Anstatt auf die Refs zu schimpfen, die ein klassisch laxes Playoff-Spiel mit Fehlern ablieferten (welches z.B. bei weitem nicht so schlimm wie Pittsburgh-Seattle war), sollte man vielleicht eher das neue Regelwerk-Loophole adressieren, das die Super Bowl heuer hervorgebracht hat. Letztes Jahr bewiesen die Giants am letzten Drive der Patriots, dass die Regeln zu brechen (und mit 12 Mann am Feld zu stehen) durchaus Vorteile bringen kann. Heuer punten die Ravens Sekunden vor Schluss aus der eigenen Endzone und nehmen den Safety in Kauf, um dem Gegner möglichst wenig Zeit zu lassen. Der brillante Schachzug von John Harbaugh hierbei: Die GESAMTE Ravens Unit hat gehalten was das Zeug hält. Der Grund ist einfach: Man gewinnt ein bisschen mehr Zeit. Sollte die Strafe in der Endzone kommen, ist das Ergebnis ein Safety, also eh das, was man schon in Kauf nehmen wollte. Sollte einer der Holds außerhalb der Endzone geflagged werden, würde die Strafe nicht angenommen werden, weil sie den Ravens ein weiteres Down (und keine Rückerstattung der verflossenen Zeit) bringen würde. Gute Coaches sehen solche Lücken, und die besten nützen sie aus.
Wohin geht es nun mit den beiden Teams? Auf der Hand liegt, dass die 49ers noch für etliche Jahre gut aufgestellt sind, und die Parallelen zu Lombardis Packers gibt es ja zur Genüge. Die Ravens verlieren jetzt mit Lewis ihren vielleicht besten Coach, haben aber eventuell endlich ihren Eliten Quarterback gefunden, der das wieder wettmachen kann: Joe Flaccos Playoffrun war einer besten, den ein QB je hingelegt hat (Montana ´89 vielleicht ausgenommen).

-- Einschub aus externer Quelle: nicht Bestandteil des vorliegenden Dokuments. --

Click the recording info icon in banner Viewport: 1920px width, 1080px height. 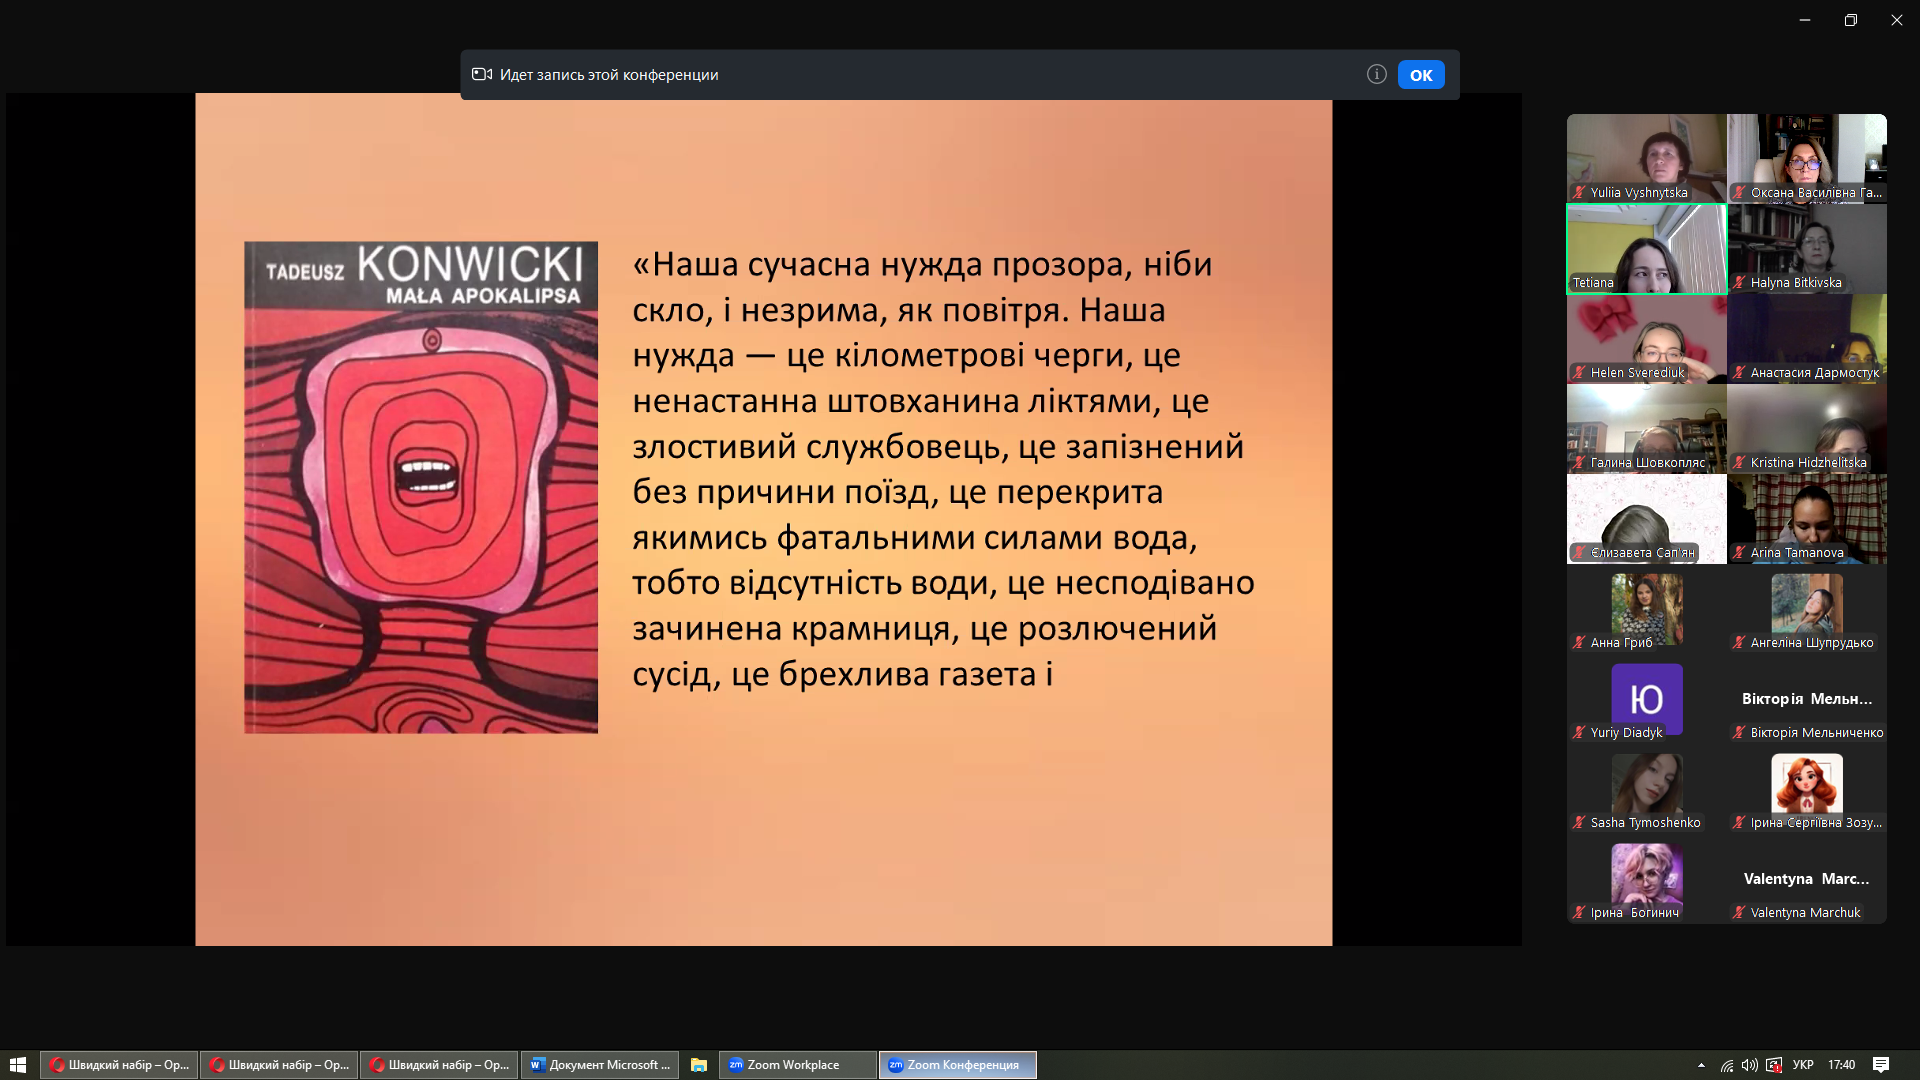coord(1376,74)
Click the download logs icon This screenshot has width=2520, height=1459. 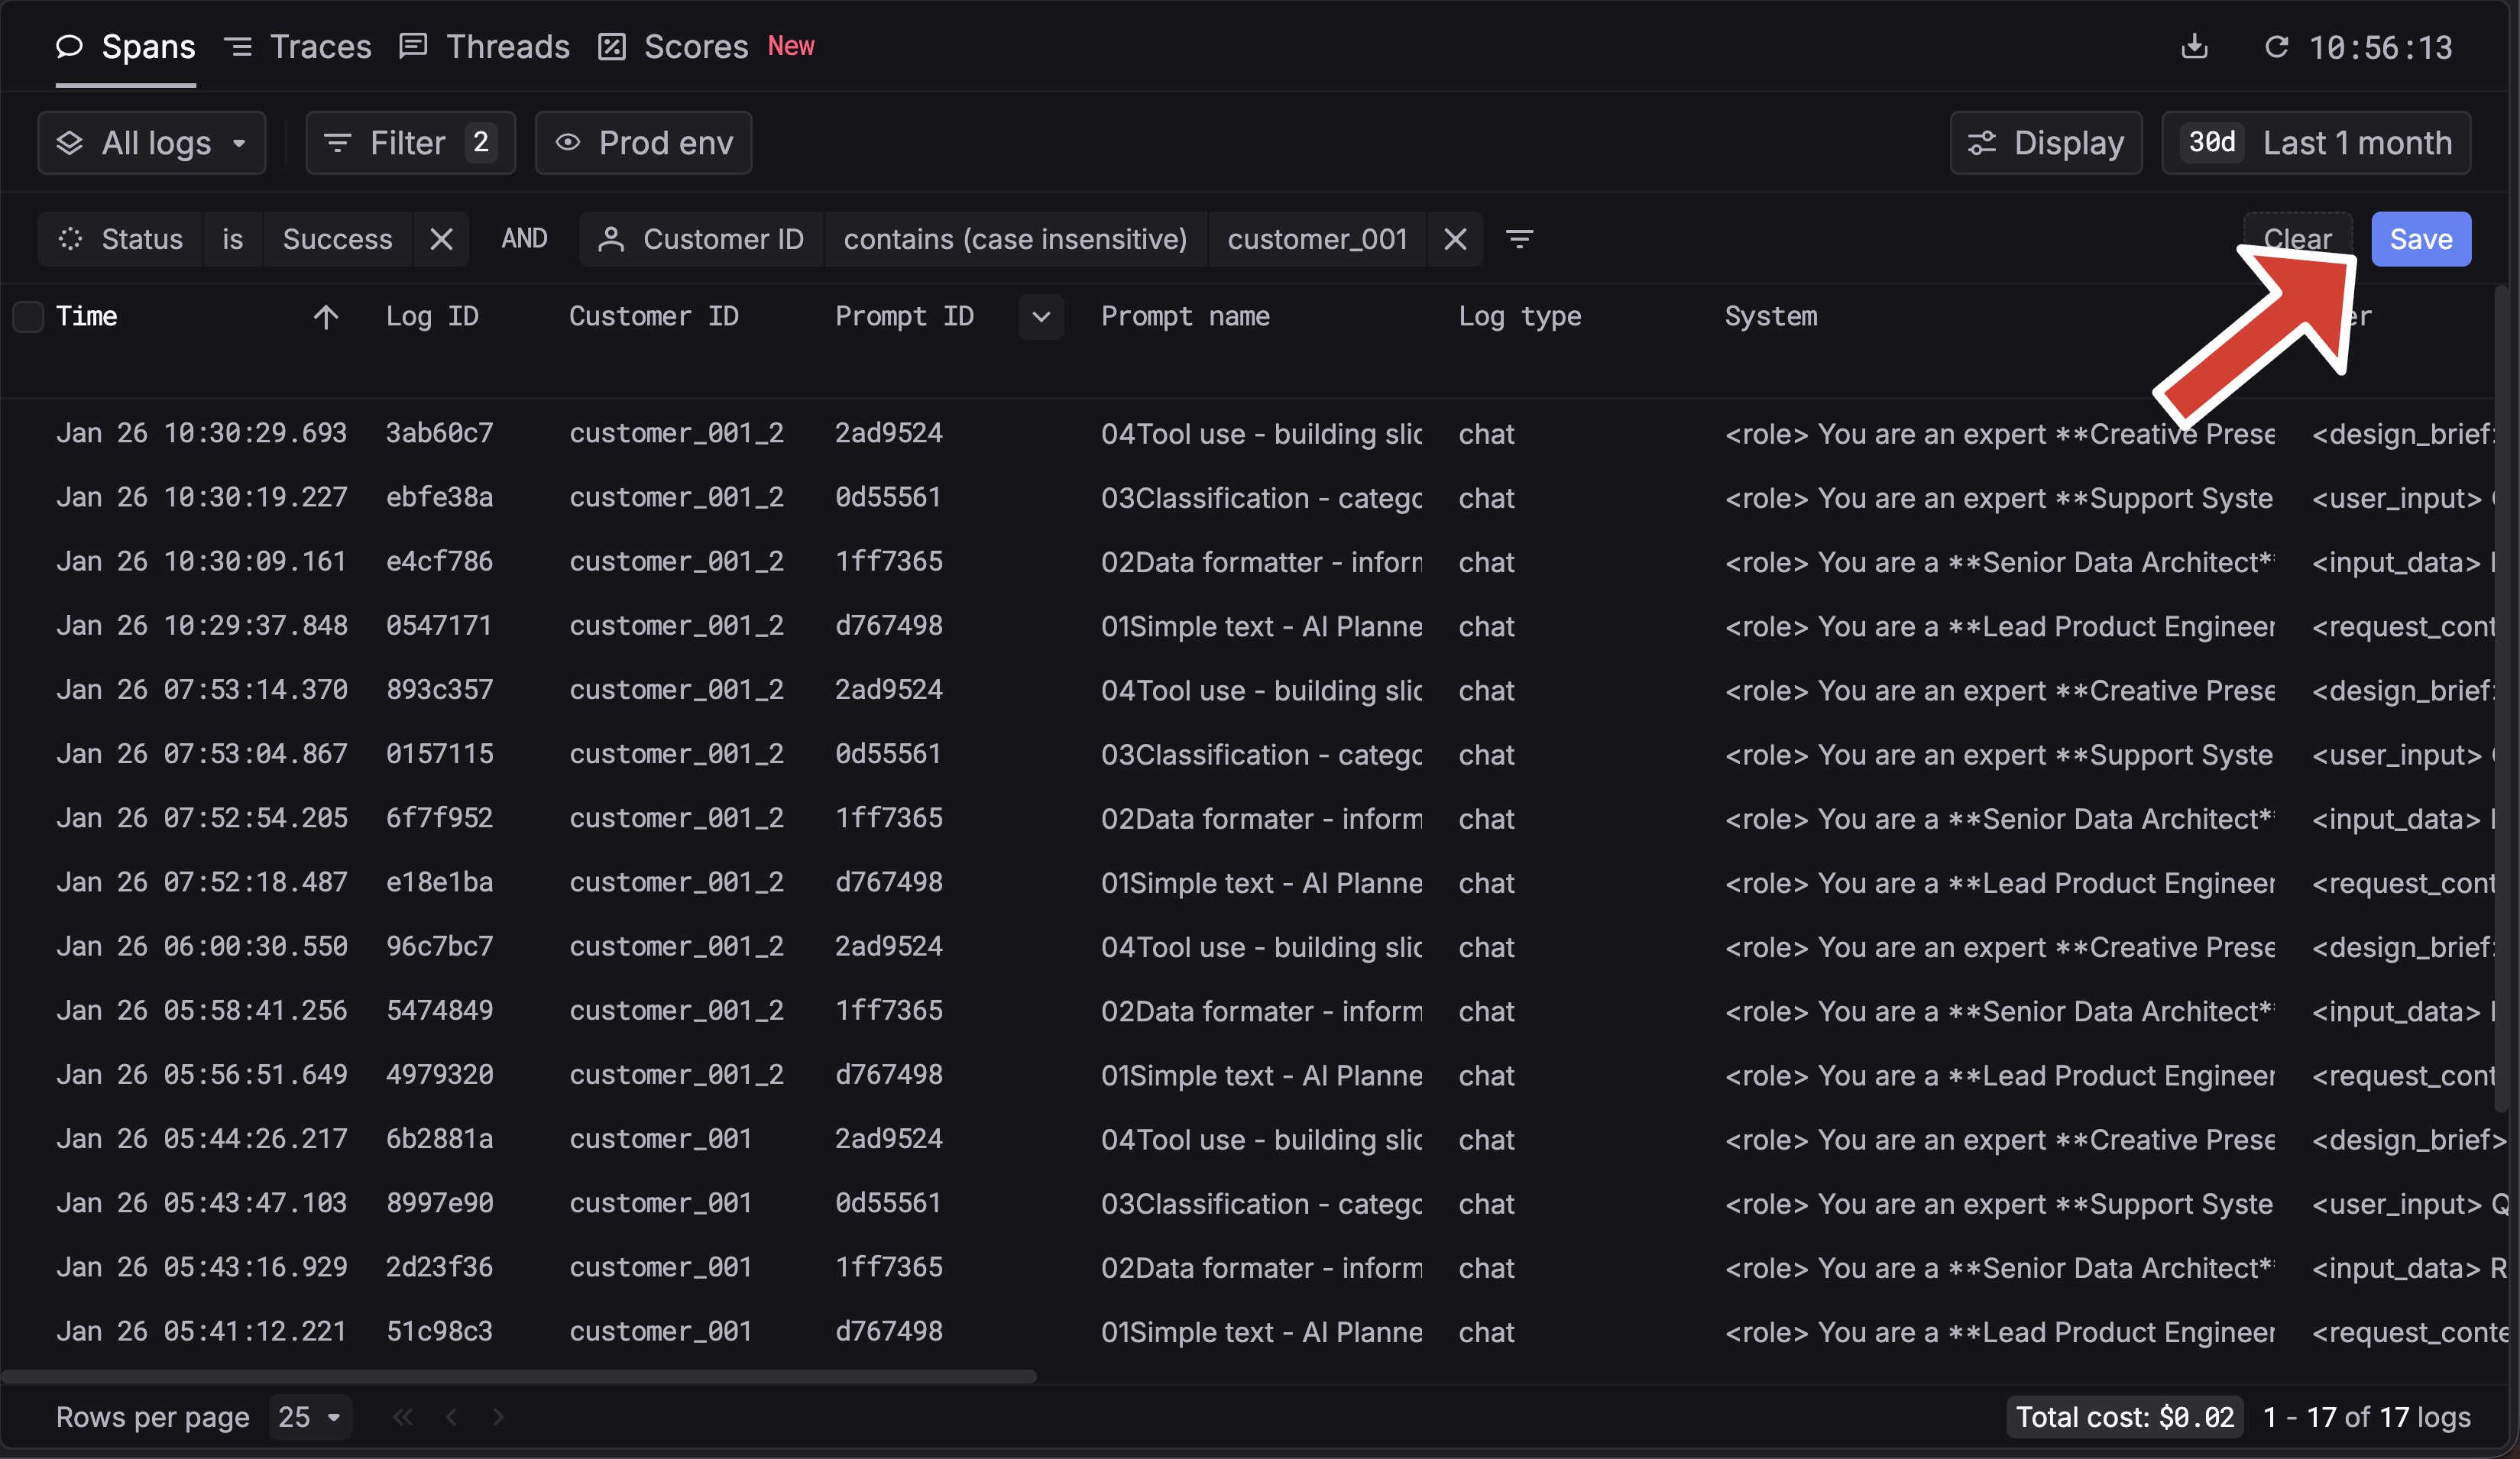(x=2194, y=47)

Seine Explosion in den Playoffs erinnert zusammen mit der durchwachsenen Regular Season ein bisschen an die 2007 Giants: Eli Manning hat einen ähnlich brillanten Run nach vielen Jahren der Fragezeichen ausgenutzt um zum Zentrum des Teams zu werden. Und andere Kernleistungsträger der Ravens (Dannell Ellerbe, Ray Rice, Paul Kruger, Haloti Ngata) sind auch noch nicht im Pensionsantrittsalter.
John Harbaugh wird, wie alle Champions, Schwierigkeiten haben, den Erfolg zu widerholen. Seit 2005 haben drei Super Bowl Sieger (die letztjährigen Giants und die Steelers in ´05 und ´08) im Jahr drauf die Playoffs versäumt, alle anderen waren one-and-done-dort. In der paritären Ära ist dynastienhafte Brillanz kaum haltbar, Upsets sind an der Tagesordnung. An Einzelfiguren aufgehängte Dominanz über mehrere Jahre weicht mehr und mehr Teams, die alle die eine oder andere Schwachstelle haben. Multiple Zugänge und mutige Coaches müssen das Beste aus einem immer angeschlagenen Kader rausholen, und die Ravens werden sich anpassen müssen, um post-Ray bestehen zu können. Für ein Team, das auf Konsistenz und Erfahrung aufgebaut ist, sicher keine leichte Aufgabe.